Audi saisie à un narcotrafiquant devient véhicule de service pour les gardiens de prison à Bordeaux
Une première en Nouvelle-Aquitaine : une Audi saisie devient véhicule officiel
Un SUV Audi Q5, saisi au cours d’une opération contre un narcotrafiquant, a été officiellement attribué aux gardiens de prison de Bordeaux, une mesure inédite en Nouvelle-Aquitaine. Annoncé par le procureur Renaud Gaudeul, cet acte s’inscrit dans le cadre de la loi de 2024 qui permet aux services publics d’utiliser les objets saisis lors d’enquêtes avant leur jugement.

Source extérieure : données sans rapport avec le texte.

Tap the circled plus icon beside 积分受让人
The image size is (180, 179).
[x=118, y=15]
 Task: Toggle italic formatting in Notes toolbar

Ce transfert symbolique, qui consiste à utiliser une Audi d’une valeur estimée à 20 000 euros, témoigne d’une volonté de lutter contre la criminalité organisée en inversant le rôle des objets de luxe saisis. Au lieu de rester inutilisés ou d’être vendus aux enchères, ces véhicules peuvent désormais servir à renforcer les moyens des forces de l’ordre, notamment dans le secteur pénitentiaire.
Le véhicule sera utilisé par les Équipes régionales d’intervention et de sécurité (ERIS), souvent engagées dans des missions délicates. La mesure illustre aussi une logique économique, puisque l’Agence de gestion et de recouvrement des avoirs saisis et confisqués (AGRASC) voit dans cette initiative une opportunité d’optimiser ses ressources face aux flottes vieillissantes et au manque de moyens financiers. La loi élargissant ces possibilités est perçue comme un symbole fort contre les trafiquants, qui voient leurs richesses revenir à l’État.
Cette décision soulève toutefois certaines frustrations parmi les personnels pénitentiaires, qui dénoncent le manque de moyens humains et matériels. La représentante CGT Pénitentiaire, Olivier Foglia, a ainsi souligné que si l’utilisation d’une Audi peut faire sensation, le parc automobile vieillissant des prisons reste un enjeu crucial à résoudre. La mesure n’est toutefois pas miracle : elle ne règle pas les problèmes structurels des établissements, mais montre une volonté de changement symbolique pour renforcer la visibilité et la reconnaissance des acteurs de la justice.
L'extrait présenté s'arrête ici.